> _WORK REQUEST_: Repeat only the lines from the one holding "Where should I" down to the last line of the listing below, including both of those lines.

> _DATA TO USE_:
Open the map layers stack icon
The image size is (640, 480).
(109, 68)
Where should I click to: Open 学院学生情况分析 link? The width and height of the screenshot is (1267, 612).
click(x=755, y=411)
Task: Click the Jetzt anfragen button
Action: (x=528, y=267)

> _EXERCISE RESULT_:
Where should I click to: Open 学院学生情况分析 link? The width and height of the screenshot is (1267, 612).
click(x=755, y=411)
Task: Click the Jetzt anfragen button
Action: (x=528, y=267)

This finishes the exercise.